How about you? Do you have a win that you’re proud of and feeling good about? Please share it. Send me an email at email@example.com or leave a comment below.
Here’s the full transcript of today’s video
I have an idea that I’ve been toying around with in my mind for quite a while now, and I figure the time has come to put it out there and see if it’s a worthwhile idea and if we can make it happen.
It’s a concept that, in my mind, I’m calling Wins Day.
Not Wednesday, as in the day that falls between Tuesday and Thursday. This would be Wins Day, W I N S Day.
Because people with mild cognitive impairment have bad days. They have struggles and frustrations and disappointments. But they also have good days. They have days when they have a win.

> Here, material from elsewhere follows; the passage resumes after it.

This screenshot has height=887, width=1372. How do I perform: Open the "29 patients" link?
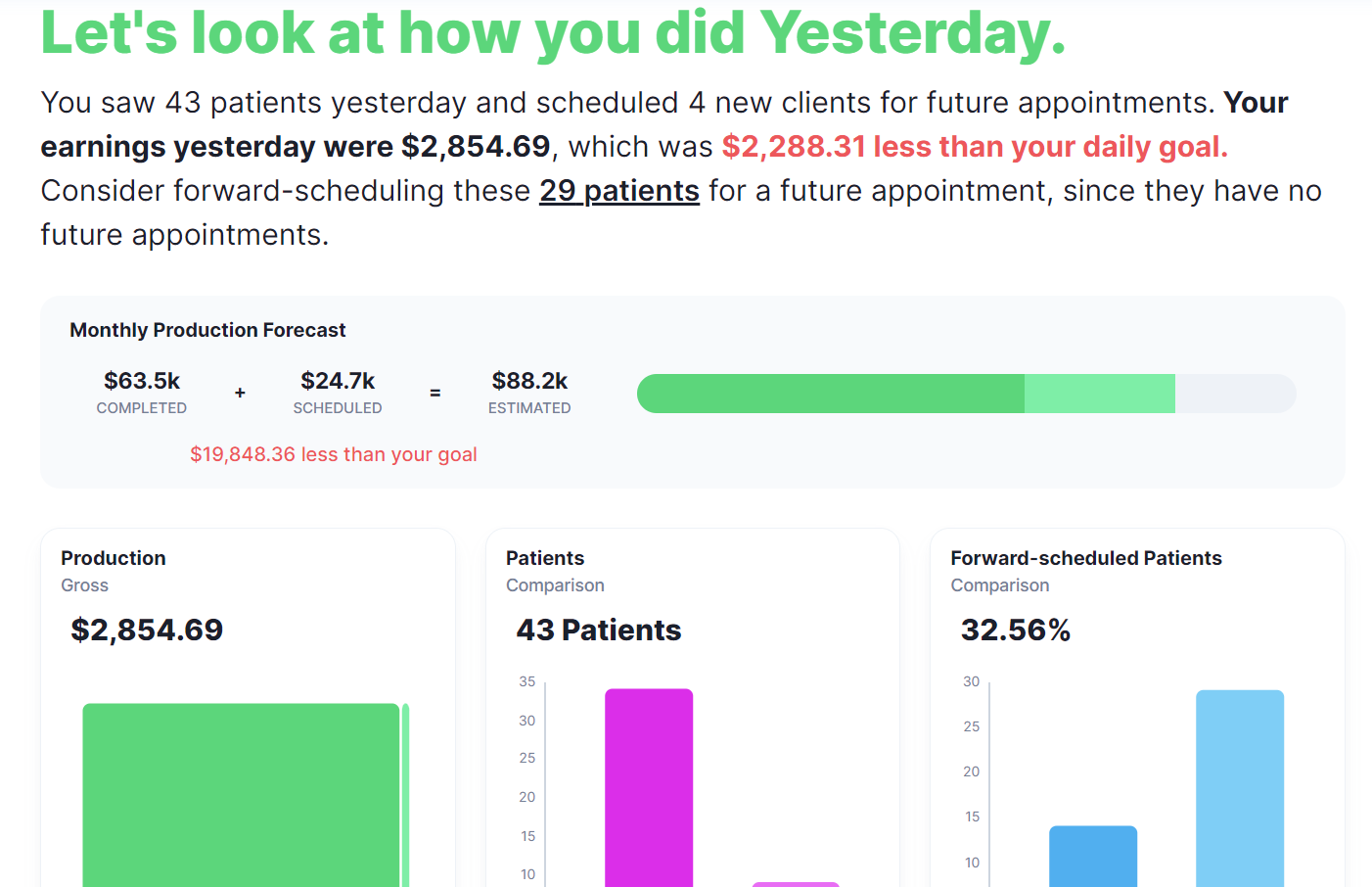[618, 190]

If fact, a woman with MCI reached out to me a few weeks ago to tell me about a special win that she had just had. And for her, it was a big win. I could tell how happy and excited she was about it, and I was happy and excited for her.

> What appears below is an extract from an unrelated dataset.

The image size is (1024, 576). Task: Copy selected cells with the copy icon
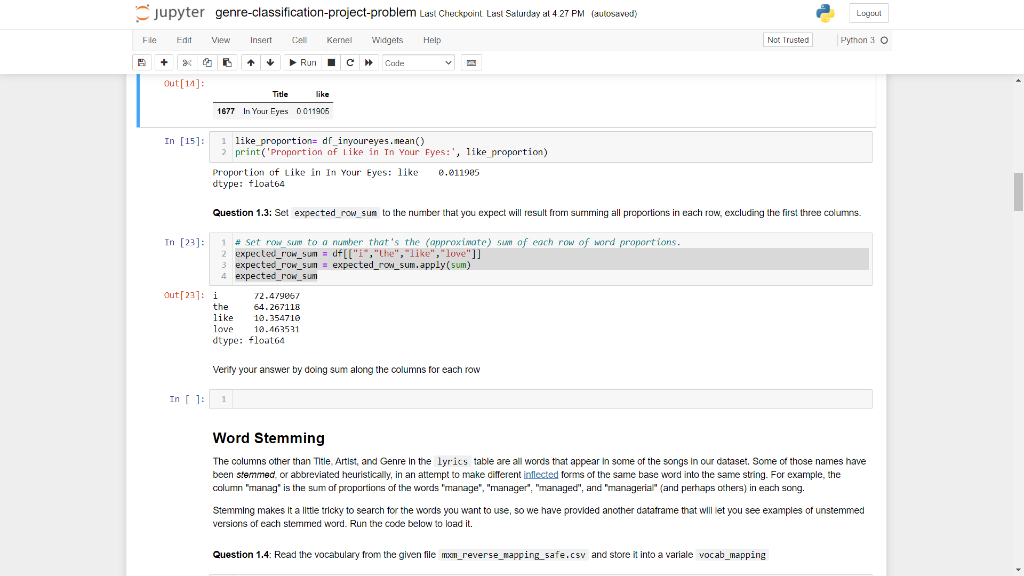coord(207,62)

And I thought, why wouldn’t we want to celebrate something like that? We ought to. So let’s.
Hi, I’m Tony Dearing of GoCogno.com, the website for people with mild cognitive impairment.
There are a lot of things that I enjoy about doing these brain health videos every week, but the thing I enjoy most is hearing from the people like you, who watch them. So I was thrilled when a woman named Ellen reached out to me to share a success that she’d just had.

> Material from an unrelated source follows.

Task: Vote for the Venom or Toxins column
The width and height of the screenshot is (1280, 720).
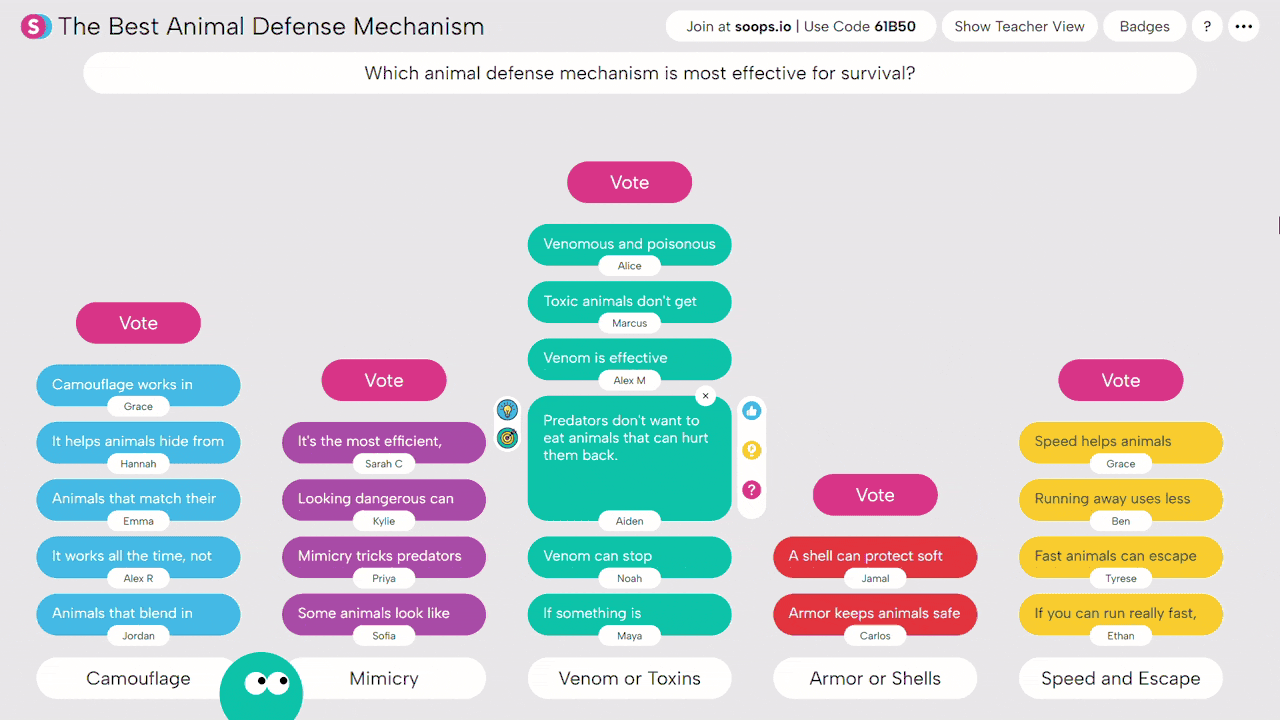Action: [629, 182]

“I did quite a big event,” she told me. “I invited 11 female friends for an outside lunch.”
He’s a photo of the event, which she sent me, with her face and her friends blurred out, of course. I always protect the privacy of the people I deal with.
Because Ellen has mild cognitive impairment, she approached this event with a lot of trepidation. She knew it was going to take a lot of planning, and she wasn’t sure she was capable of it. Finding a day when everyone could attend. Making all the arrangements. It was a lot to deal with.
But you know what. She pulled it off. The weather was prefect. All her friends showed up, and everyone had a wonderful time. Especially Ellen.
She told me: “I worried that some friends would not like the food, that some wouldn’t be able to come. But once everyone was there and talking and laughing, and enjoying the food, I almost forgot I had MCI!!!”
Then she asked me: “Do you think that pushing oneself for things like that are a good idea?” I told her I thought what she had done was fantastic, and I that I would want to share what she had done in one of my videos. And as we talked about it, she ended up answering her own question.
“Tell them that the work was worth the effort,” she said. “Tell anyone that my energy and worry actually got me doing better.”
What this illustrates so wonderfully is the concept of good stress, and how the right kind of stress can actually be one of the most powerful ways to improve cognition.
When we think of stress, we tend to think of bad stress.
But back in July, I had Drs. Dean and Ayesha Sherzai as my guests here, and they explained that there’s both good stress and bad stress, and good stress is something you want more of in your life.
And the perception and differentiation between good stress and bad stress is very important. Because good stress is the type of stress you want to increase. It’s the kind of classes you take. It’s the kind of complexity and challenges you bring into your life. And people who are cognitively in a complex and challenging activity that’s theirs, they tend to do much better than the rest of the population who are under bad stress.
When the brain is stressed with good stress, the kind of stress that is driven by your purpose, has direction, has meaning, has steps of success, it actually builds the brain. Good stress is I want to get to learn, you know, some sort of dancing. You can see, I’m so bad at dancing, I don’t even know any names, I was about to name some dance, I was going to say mumbo or something, but in any case, some dance in six months. That’s clear. It’s enjoyable. That’s why you came up with it and it has a clear goal and direction and means and that’s going to create good stress. It challenges every part of your brain. You’re learning. That distinction is important.
So yes, putting on that party was stressful for Ellen. But it was the right kind of stress, it was the good stress, the kind that actually builds cognition. And the event went wonderfully. And it was a big win for her.
Which brings me back to this concept I’ve had of a Wins Day. So today, I want to declare this to be my first official Wins Day, in honor of Ellen and what she was able to accomplish. And I know that we all want to celebrate that with her.
What I’d like to try is to make the first Sunday of every month Wins Day. If you’d be willing to share with me some win that you’ve had, that you’re proud of and feeling good about, I will share that win with my viewers.
I really like this idea. I hope you like it. I hope that we can work together to make this a regular feature for GoCogno.com.